At any rate, I wrote this while I was still involved with my GF of the moment… and would be, on and off, for a couple more years, give or take…
And I told her it wasn’t about her or directed to her… but she was a very smart young woman and it took her about a half-minute to unscrew her face after she heard me play it the first time… which was gratifying.

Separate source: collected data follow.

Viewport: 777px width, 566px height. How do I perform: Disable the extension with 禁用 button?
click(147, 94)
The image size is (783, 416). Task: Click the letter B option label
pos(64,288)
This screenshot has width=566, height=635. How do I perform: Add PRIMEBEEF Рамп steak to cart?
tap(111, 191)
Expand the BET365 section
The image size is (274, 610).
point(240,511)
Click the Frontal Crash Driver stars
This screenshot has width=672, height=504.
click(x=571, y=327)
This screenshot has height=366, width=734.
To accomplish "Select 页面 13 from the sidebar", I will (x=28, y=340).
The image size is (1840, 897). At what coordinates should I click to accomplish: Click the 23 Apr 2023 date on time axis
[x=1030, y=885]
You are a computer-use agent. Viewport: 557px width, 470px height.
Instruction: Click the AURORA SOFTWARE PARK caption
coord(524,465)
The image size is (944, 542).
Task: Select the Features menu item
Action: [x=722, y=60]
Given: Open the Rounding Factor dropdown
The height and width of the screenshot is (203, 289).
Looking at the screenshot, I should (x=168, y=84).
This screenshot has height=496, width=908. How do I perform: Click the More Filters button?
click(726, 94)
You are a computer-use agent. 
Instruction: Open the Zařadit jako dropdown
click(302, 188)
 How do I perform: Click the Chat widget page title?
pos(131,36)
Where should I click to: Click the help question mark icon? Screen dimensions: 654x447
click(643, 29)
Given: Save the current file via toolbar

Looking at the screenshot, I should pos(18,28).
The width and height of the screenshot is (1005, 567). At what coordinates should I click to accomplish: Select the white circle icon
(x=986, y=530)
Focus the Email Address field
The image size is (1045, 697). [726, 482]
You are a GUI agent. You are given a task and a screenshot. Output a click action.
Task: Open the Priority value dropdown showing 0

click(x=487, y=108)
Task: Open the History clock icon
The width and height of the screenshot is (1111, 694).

Well, I hardly know where you’re coming from
but it ain’t hard to see where you’re going to
Hey hey, Darlin’
I just can’t save you now
You hold on to me, so damn tight
then push me away — I walk home through the night
thinking ’bout how
I’d be seeing you around
Hey, hey, Darlin’, guess I’ll be seeing you around After all L.A. ain’t such a big town Hey hey Darlin, I hope you ain’t feeling down cause those blues will sit on your head jack your heart and turn your life around
Now you always argue about everything
In your domain irrationality’s king
I got a list of topics
a mile long that can’t be brung up
You called me up on the telephone
and asked me if I was alone
I said yes —
you said good –and you hung up
Hey, hey, Darlin’, I guess yer feeling proud after all) ya cataloged my faults told the whole goldang world out loud Hey hey darlin, I guess it ain’t so strange You tore up my body, broke my heart, and threw away my brains
Well, I tried to talk out all those things
but your inattentive condescendance stings
Hey hey darlin
there’s no point in talking now
Well I never had the money for diamond rings
nor the guaranteed returns wise investment brings
Hey hey darlin,
I guess I’ll be seeing ya around
Hey, hey, Darlin’, guess I’ll be seeing you around After all L.A. ain’t such a big town Hey hey Darlin, I hope you ain’t feeling down cause those blues will sit on your head jack your heart and turn your life around (C)1976, TK Major
I walked along the aqueduct just before the dawn. The sun looked old and tired as it came up but at least now the night is gone…
The old college try.
One last night of talking. Crying. Yelling, maybe. Holding each other quietly. And then walking out into the morning air and knowing nothing will ever be the same again.
Do it enough times, you get good at it.
I had favorite spots I’d go when I was nursing a broken heart. I don’t want to give them away… especially since some of them were also my favorite spots for winning a girl over… crashing surf has often had a positive affect on my love life. It’s the ions or something.
But there aren’t any good aqueducts around here, though. Not that I know of. Maybe some up in the mountains. So that part of this song was pretty much fiction. Southern California leans more toward concrete-trapped rivers… which have their own parched charm, I suppose but have never drawn me through the hazy nether-consciousness of a broken heart as have various seaside cliffs, dumpy oil well-covered hills overlooking endless grids of twinkling lights, or lonely stretches of sand.
But I have strolled along a few aqueducts in North America and Europe and I thought there was something kind of evocative about the notion.
Also, characters in my songs had walked by oceans, rivers, streams, floated on ponds, splashed in puddles, driven along lonely coasts and generally explored most of the other song-worthy picturesques that come easily to mind.